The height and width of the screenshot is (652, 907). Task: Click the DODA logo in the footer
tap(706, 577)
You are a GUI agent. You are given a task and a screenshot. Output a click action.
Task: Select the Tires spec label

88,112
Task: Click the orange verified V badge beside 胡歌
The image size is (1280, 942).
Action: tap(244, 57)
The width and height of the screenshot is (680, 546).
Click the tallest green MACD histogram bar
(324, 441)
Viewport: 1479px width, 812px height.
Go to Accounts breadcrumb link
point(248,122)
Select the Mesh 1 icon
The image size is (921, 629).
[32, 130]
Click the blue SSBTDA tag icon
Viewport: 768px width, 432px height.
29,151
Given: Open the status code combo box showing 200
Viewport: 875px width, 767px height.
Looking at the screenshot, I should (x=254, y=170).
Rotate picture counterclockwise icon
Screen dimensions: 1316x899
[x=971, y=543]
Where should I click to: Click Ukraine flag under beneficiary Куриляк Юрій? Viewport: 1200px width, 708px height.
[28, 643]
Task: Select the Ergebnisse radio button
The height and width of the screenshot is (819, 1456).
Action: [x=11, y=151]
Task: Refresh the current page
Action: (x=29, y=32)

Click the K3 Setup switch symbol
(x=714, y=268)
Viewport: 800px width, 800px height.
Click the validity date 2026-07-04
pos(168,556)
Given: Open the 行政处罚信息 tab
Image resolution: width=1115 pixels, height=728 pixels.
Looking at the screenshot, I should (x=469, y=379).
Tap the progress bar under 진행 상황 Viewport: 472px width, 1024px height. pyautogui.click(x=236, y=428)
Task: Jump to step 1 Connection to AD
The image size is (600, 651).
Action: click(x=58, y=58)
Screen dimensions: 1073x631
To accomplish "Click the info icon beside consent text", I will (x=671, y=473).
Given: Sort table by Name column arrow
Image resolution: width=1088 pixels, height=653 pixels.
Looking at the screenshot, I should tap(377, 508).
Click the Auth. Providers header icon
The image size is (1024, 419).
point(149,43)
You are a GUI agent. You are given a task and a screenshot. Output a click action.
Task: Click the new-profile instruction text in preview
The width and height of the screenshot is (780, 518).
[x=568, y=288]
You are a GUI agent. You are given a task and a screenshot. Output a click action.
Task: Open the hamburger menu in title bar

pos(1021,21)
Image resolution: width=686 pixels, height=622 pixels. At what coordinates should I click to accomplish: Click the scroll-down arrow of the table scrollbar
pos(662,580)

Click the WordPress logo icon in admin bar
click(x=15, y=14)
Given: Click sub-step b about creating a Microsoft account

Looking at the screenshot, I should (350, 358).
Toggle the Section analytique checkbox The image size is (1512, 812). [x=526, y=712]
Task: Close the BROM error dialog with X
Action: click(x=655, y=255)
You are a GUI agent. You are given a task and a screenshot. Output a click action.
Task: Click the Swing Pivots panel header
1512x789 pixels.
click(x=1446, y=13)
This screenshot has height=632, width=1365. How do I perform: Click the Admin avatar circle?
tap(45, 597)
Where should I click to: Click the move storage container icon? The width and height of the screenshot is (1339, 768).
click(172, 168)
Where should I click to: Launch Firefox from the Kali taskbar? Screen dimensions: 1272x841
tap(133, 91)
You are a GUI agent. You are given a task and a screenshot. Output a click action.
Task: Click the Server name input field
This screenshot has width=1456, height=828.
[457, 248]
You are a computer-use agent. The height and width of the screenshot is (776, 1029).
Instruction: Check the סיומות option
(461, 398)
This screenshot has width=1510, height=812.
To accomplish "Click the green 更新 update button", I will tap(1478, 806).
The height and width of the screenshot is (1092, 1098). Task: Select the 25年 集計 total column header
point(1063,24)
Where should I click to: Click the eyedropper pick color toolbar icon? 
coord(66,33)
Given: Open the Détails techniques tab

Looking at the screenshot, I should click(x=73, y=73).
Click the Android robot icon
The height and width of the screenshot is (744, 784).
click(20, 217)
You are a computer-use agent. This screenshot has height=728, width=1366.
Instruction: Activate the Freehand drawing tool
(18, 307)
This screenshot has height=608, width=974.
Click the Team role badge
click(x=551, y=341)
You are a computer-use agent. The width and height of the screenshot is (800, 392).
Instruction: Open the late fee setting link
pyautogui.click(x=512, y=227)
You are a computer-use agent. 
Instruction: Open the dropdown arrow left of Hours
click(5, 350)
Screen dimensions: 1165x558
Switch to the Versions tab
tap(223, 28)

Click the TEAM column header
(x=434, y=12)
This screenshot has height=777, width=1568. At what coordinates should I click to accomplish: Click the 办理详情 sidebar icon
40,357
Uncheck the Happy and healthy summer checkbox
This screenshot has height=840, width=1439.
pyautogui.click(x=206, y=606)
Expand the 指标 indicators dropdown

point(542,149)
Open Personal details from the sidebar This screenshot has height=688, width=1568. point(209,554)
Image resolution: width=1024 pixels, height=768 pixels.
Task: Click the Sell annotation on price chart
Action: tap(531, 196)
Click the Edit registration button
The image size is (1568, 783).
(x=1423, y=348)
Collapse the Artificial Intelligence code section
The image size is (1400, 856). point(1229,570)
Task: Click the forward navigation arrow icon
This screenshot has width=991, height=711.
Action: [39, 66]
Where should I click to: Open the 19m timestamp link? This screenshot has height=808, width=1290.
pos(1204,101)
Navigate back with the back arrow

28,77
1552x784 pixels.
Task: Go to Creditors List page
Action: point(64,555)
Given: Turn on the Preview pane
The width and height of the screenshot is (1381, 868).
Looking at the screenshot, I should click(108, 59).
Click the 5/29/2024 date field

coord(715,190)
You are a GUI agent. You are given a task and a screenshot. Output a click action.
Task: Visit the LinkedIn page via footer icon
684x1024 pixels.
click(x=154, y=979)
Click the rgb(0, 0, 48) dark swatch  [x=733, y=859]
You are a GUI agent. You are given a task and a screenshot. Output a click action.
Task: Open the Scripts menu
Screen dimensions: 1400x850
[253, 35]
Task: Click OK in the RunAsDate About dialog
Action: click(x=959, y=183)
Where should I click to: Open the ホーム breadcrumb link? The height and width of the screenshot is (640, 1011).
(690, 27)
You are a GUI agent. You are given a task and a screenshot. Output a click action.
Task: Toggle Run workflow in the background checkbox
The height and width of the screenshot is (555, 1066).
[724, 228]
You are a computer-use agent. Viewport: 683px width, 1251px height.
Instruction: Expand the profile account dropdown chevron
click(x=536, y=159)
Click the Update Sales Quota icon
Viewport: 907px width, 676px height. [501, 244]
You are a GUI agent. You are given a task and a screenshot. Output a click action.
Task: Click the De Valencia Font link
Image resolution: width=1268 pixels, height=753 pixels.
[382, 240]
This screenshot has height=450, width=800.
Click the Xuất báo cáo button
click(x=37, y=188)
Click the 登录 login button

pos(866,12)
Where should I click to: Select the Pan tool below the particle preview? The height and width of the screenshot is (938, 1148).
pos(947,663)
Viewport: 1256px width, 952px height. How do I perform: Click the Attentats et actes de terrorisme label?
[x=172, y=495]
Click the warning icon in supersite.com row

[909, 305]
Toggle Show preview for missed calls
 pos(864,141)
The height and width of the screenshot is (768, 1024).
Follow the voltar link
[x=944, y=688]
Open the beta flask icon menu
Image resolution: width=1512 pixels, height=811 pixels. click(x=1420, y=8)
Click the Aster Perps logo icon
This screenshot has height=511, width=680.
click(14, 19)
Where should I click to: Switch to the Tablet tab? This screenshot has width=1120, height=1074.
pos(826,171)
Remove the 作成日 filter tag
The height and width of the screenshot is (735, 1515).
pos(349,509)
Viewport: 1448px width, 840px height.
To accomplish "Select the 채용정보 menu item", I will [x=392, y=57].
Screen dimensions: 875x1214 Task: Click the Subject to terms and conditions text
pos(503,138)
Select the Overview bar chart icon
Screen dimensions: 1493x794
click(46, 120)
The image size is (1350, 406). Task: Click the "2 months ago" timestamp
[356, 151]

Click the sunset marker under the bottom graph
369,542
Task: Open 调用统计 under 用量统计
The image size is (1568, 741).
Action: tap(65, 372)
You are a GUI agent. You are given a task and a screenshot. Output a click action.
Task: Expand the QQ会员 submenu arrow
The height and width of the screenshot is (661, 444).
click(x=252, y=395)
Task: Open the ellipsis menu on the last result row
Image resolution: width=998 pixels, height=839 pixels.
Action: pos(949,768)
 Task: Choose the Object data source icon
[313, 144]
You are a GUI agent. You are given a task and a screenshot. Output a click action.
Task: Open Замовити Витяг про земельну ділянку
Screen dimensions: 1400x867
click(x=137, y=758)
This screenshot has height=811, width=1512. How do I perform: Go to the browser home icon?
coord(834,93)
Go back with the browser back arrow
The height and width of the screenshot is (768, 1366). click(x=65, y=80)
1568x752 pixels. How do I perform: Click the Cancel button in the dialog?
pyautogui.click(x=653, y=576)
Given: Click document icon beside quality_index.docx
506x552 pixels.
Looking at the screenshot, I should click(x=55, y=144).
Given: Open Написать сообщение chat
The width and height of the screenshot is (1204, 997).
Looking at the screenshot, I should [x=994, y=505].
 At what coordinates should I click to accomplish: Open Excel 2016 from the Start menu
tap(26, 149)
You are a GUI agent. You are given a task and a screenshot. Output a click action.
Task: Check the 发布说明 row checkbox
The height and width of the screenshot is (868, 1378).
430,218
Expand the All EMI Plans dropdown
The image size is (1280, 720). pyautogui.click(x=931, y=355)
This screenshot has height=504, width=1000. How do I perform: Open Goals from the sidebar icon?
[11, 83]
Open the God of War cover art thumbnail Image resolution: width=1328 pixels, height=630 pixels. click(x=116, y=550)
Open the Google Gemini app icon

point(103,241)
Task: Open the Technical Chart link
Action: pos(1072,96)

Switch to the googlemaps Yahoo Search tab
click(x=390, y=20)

*Your instructions*: Starting with the first row and going on through the one that contains "Action: tap(244, 57)", render those rows as a Markdown table with the columns No and Entry. Number each line and leave out any blank lines.

*The reply*:
| No | Entry |
|---|---|
| 1 | The height and width of the screenshot is (652, 907). Task: Click the DODA logo in the footer |
| 2 | tap(706, 577) |
| 3 | You are a GUI agent. You are given a task and a screenshot. Output a click action. |
| 4 | Task: Select the Tires spec label |
| 5 | 88,112 |
| 6 | Task: Click the orange verified V badge beside 胡歌 |
| 7 | The image size is (1280, 942). |
| 8 | Action: tap(244, 57) |